[Word and element pointing entries]
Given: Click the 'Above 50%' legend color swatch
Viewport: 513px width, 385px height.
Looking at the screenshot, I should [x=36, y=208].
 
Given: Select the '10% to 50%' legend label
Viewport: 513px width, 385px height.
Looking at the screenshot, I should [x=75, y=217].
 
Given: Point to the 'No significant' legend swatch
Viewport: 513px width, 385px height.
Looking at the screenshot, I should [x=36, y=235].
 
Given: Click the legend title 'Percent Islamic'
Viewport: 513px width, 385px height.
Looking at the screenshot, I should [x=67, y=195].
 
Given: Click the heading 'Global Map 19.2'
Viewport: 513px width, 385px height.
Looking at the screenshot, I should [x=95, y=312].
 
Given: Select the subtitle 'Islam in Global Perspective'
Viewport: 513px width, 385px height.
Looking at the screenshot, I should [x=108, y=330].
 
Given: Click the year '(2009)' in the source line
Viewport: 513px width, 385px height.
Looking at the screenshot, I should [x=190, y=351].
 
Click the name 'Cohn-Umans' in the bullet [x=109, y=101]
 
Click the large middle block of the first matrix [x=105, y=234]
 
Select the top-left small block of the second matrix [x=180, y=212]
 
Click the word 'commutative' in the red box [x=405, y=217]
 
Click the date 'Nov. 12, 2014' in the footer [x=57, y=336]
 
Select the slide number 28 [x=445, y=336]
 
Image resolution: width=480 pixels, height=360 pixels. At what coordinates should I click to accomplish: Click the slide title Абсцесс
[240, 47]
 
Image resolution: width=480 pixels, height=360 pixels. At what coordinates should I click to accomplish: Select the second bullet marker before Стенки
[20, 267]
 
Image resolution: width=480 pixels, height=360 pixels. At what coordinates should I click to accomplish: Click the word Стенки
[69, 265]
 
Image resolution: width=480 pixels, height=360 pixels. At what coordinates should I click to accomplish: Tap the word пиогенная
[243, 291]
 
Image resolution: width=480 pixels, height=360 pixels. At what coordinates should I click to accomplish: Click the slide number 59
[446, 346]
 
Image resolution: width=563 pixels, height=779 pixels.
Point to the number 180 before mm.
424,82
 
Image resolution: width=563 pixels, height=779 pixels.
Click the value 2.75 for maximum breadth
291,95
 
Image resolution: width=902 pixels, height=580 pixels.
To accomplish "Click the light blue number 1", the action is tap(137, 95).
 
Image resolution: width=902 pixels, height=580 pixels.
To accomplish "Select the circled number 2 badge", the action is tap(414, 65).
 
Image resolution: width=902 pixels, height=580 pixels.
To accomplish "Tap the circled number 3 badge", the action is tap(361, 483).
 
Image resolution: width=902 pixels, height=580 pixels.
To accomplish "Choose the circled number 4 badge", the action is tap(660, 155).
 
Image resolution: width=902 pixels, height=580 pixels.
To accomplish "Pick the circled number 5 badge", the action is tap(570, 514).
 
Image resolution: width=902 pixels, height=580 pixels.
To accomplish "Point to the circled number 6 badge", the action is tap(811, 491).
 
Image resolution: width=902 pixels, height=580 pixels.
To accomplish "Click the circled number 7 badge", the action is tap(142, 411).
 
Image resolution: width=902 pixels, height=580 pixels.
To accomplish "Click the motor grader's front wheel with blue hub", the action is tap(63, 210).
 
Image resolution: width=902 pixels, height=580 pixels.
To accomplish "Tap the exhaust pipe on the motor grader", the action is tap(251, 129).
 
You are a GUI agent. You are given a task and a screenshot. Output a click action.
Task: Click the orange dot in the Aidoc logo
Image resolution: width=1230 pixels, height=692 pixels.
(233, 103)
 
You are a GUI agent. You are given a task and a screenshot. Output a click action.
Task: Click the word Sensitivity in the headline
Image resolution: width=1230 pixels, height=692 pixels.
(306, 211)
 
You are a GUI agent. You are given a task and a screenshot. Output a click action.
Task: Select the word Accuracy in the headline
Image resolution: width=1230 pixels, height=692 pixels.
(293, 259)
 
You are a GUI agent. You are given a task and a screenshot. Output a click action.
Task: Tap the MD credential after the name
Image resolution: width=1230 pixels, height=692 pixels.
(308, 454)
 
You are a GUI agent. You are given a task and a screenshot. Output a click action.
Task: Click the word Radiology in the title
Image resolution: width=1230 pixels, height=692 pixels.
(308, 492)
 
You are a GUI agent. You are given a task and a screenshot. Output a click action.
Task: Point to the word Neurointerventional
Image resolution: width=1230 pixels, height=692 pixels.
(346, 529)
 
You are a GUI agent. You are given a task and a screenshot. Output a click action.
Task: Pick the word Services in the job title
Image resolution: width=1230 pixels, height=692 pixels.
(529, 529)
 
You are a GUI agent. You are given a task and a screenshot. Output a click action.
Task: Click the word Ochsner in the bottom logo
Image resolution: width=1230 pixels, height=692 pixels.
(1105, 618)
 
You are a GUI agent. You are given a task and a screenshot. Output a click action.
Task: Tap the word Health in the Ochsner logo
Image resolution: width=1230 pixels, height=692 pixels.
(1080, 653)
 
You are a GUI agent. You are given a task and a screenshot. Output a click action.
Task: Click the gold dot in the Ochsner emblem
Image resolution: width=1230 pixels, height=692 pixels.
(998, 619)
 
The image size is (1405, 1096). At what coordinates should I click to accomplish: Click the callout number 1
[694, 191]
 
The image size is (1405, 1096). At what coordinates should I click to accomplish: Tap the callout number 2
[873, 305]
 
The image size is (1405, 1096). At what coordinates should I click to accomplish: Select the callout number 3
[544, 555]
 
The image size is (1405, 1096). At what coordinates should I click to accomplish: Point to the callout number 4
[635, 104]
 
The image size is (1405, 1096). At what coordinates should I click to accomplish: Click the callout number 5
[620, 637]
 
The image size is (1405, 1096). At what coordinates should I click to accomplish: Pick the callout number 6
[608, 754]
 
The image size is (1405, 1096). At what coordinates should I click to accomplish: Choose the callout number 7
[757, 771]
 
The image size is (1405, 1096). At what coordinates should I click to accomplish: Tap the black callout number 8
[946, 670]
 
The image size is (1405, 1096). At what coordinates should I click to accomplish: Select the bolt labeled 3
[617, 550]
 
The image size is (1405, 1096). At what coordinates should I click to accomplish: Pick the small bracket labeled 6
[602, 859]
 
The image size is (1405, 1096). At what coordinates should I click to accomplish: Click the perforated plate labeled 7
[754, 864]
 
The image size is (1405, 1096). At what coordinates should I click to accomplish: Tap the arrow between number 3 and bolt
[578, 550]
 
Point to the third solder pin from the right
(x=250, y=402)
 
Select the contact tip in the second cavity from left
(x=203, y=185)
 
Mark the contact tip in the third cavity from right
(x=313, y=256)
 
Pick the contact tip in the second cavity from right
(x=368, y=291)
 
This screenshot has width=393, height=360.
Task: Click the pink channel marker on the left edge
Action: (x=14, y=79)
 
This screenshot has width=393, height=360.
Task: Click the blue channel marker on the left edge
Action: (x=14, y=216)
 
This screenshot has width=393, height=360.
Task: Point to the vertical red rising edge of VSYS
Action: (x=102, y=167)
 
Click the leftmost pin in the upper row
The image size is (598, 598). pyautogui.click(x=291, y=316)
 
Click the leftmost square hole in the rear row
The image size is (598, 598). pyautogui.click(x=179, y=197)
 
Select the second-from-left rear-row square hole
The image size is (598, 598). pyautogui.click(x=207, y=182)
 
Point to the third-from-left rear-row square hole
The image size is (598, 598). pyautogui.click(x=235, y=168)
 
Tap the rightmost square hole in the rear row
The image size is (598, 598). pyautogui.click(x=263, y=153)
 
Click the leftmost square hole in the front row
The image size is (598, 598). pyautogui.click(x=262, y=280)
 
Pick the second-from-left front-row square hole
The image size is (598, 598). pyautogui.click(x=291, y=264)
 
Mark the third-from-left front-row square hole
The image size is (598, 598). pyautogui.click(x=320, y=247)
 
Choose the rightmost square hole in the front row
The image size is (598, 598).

Written task: Copy every one of the items above word for word, leaving nothing out.

Solution:
Given: Click the 'Above 50%' legend color swatch
Viewport: 513px width, 385px height.
Looking at the screenshot, I should [x=36, y=208].
 
Given: Select the '10% to 50%' legend label
Viewport: 513px width, 385px height.
Looking at the screenshot, I should [x=75, y=217].
 
Given: Point to the 'No significant' legend swatch
Viewport: 513px width, 385px height.
Looking at the screenshot, I should [x=36, y=235].
 
Given: Click the legend title 'Percent Islamic'
Viewport: 513px width, 385px height.
Looking at the screenshot, I should [x=67, y=195].
 
Given: Click the heading 'Global Map 19.2'
Viewport: 513px width, 385px height.
Looking at the screenshot, I should [x=95, y=312].
 
Given: Select the subtitle 'Islam in Global Perspective'
Viewport: 513px width, 385px height.
Looking at the screenshot, I should [x=108, y=330].
 
Given: Click the year '(2009)' in the source line
Viewport: 513px width, 385px height.
Looking at the screenshot, I should [x=190, y=351].
 
Click the name 'Cohn-Umans' in the bullet [x=109, y=101]
 
Click the large middle block of the first matrix [x=105, y=234]
 
Select the top-left small block of the second matrix [x=180, y=212]
 
Click the word 'commutative' in the red box [x=405, y=217]
 
Click the date 'Nov. 12, 2014' in the footer [x=57, y=336]
 
Select the slide number 28 [x=445, y=336]
 
Image resolution: width=480 pixels, height=360 pixels. At what coordinates should I click to accomplish: Click the slide title Абсцесс
[240, 47]
 
Image resolution: width=480 pixels, height=360 pixels. At what coordinates should I click to accomplish: Select the second bullet marker before Стенки
[20, 267]
 
Image resolution: width=480 pixels, height=360 pixels. At what coordinates should I click to accomplish: Click the word Стенки
[69, 265]
 
Image resolution: width=480 pixels, height=360 pixels. At what coordinates should I click to accomplish: Tap the word пиогенная
[243, 291]
 
Image resolution: width=480 pixels, height=360 pixels. At what coordinates should I click to accomplish: Click the slide number 59
[446, 346]
 
Image resolution: width=563 pixels, height=779 pixels.
Point to the number 180 before mm.
424,82
 
Image resolution: width=563 pixels, height=779 pixels.
Click the value 2.75 for maximum breadth
291,95
 
Image resolution: width=902 pixels, height=580 pixels.
To accomplish "Click the light blue number 1", the action is tap(137, 95).
 
Image resolution: width=902 pixels, height=580 pixels.
To accomplish "Select the circled number 2 badge", the action is tap(414, 65).
 
Image resolution: width=902 pixels, height=580 pixels.
To accomplish "Tap the circled number 3 badge", the action is tap(361, 483).
 
Image resolution: width=902 pixels, height=580 pixels.
To accomplish "Choose the circled number 4 badge", the action is tap(660, 155).
 
Image resolution: width=902 pixels, height=580 pixels.
To accomplish "Pick the circled number 5 badge", the action is tap(570, 514).
 
Image resolution: width=902 pixels, height=580 pixels.
To accomplish "Point to the circled number 6 badge", the action is tap(811, 491).
 
Image resolution: width=902 pixels, height=580 pixels.
To accomplish "Click the circled number 7 badge", the action is tap(142, 411).
 
Image resolution: width=902 pixels, height=580 pixels.
To accomplish "Click the motor grader's front wheel with blue hub", the action is tap(63, 210).
 
Image resolution: width=902 pixels, height=580 pixels.
To accomplish "Tap the exhaust pipe on the motor grader", the action is tap(251, 129).
 
You are a GUI agent. You are given a task and a screenshot. Output a click action.
Task: Click the orange dot in the Aidoc logo
Image resolution: width=1230 pixels, height=692 pixels.
(233, 103)
 
You are a GUI agent. You are given a task and a screenshot. Output a click action.
Task: Click the word Sensitivity in the headline
Image resolution: width=1230 pixels, height=692 pixels.
(306, 211)
 
You are a GUI agent. You are given a task and a screenshot. Output a click action.
Task: Select the word Accuracy in the headline
Image resolution: width=1230 pixels, height=692 pixels.
(293, 259)
 
You are a GUI agent. You are given a task and a screenshot. Output a click action.
Task: Tap the MD credential after the name
Image resolution: width=1230 pixels, height=692 pixels.
(308, 454)
 
You are a GUI agent. You are given a task and a screenshot. Output a click action.
Task: Click the word Radiology in the title
Image resolution: width=1230 pixels, height=692 pixels.
(308, 492)
 
You are a GUI agent. You are given a task and a screenshot. Output a click action.
Task: Point to the word Neurointerventional
Image resolution: width=1230 pixels, height=692 pixels.
(346, 529)
 
You are a GUI agent. You are given a task and a screenshot. Output a click action.
Task: Pick the word Services in the job title
Image resolution: width=1230 pixels, height=692 pixels.
(529, 529)
 
You are a GUI agent. You are given a task and a screenshot. Output a click action.
Task: Click the word Ochsner in the bottom logo
Image resolution: width=1230 pixels, height=692 pixels.
(1105, 618)
 
You are a GUI agent. You are given a task and a screenshot. Output a click action.
Task: Tap the word Health in the Ochsner logo
Image resolution: width=1230 pixels, height=692 pixels.
(1080, 653)
 
You are a GUI agent. You are given a task and a screenshot. Output a click action.
Task: Click the gold dot in the Ochsner emblem
Image resolution: width=1230 pixels, height=692 pixels.
(998, 619)
 
The image size is (1405, 1096). At what coordinates should I click to accomplish: Click the callout number 1
[694, 191]
 
The image size is (1405, 1096). At what coordinates should I click to accomplish: Tap the callout number 2
[873, 305]
 
The image size is (1405, 1096). At what coordinates should I click to accomplish: Select the callout number 3
[544, 555]
 
The image size is (1405, 1096). At what coordinates should I click to accomplish: Point to the callout number 4
[635, 104]
 
The image size is (1405, 1096). At what coordinates should I click to accomplish: Click the callout number 5
[620, 637]
 
The image size is (1405, 1096). At what coordinates should I click to accomplish: Pick the callout number 6
[608, 754]
 
The image size is (1405, 1096). At what coordinates should I click to accomplish: Choose the callout number 7
[757, 771]
 
The image size is (1405, 1096). At what coordinates should I click to accomplish: Tap the black callout number 8
[946, 670]
 
The image size is (1405, 1096). At what coordinates should I click to accomplish: Select the bolt labeled 3
[617, 550]
 
The image size is (1405, 1096). At what coordinates should I click to accomplish: Pick the small bracket labeled 6
[602, 859]
 
The image size is (1405, 1096). At what coordinates should I click to accomplish: Click the perforated plate labeled 7
[754, 864]
 
The image size is (1405, 1096). At what coordinates should I click to accomplish: Tap the arrow between number 3 and bolt
[578, 550]
 
Point to the third solder pin from the right
(x=250, y=402)
 
Select the contact tip in the second cavity from left
(x=203, y=185)
 
Mark the contact tip in the third cavity from right
(x=313, y=256)
 
Pick the contact tip in the second cavity from right
(x=368, y=291)
 
This screenshot has width=393, height=360.
Task: Click the pink channel marker on the left edge
Action: (x=14, y=79)
 
This screenshot has width=393, height=360.
Task: Click the blue channel marker on the left edge
Action: (x=14, y=216)
 
This screenshot has width=393, height=360.
Task: Point to the vertical red rising edge of VSYS
Action: (x=102, y=167)
 
Click the leftmost pin in the upper row
The image size is (598, 598). pyautogui.click(x=291, y=316)
 
Click the leftmost square hole in the rear row
The image size is (598, 598). pyautogui.click(x=179, y=197)
 
Select the second-from-left rear-row square hole
The image size is (598, 598). pyautogui.click(x=207, y=182)
 
Point to the third-from-left rear-row square hole
The image size is (598, 598). pyautogui.click(x=235, y=168)
 
Tap the rightmost square hole in the rear row
The image size is (598, 598). pyautogui.click(x=263, y=153)
 
Click the leftmost square hole in the front row
The image size is (598, 598). pyautogui.click(x=262, y=280)
 
Pick the second-from-left front-row square hole
The image size is (598, 598). pyautogui.click(x=291, y=264)
 
Mark the third-from-left front-row square hole
The image size is (598, 598). pyautogui.click(x=320, y=247)
 
Choose the rightmost square hole in the front row
The image size is (598, 598).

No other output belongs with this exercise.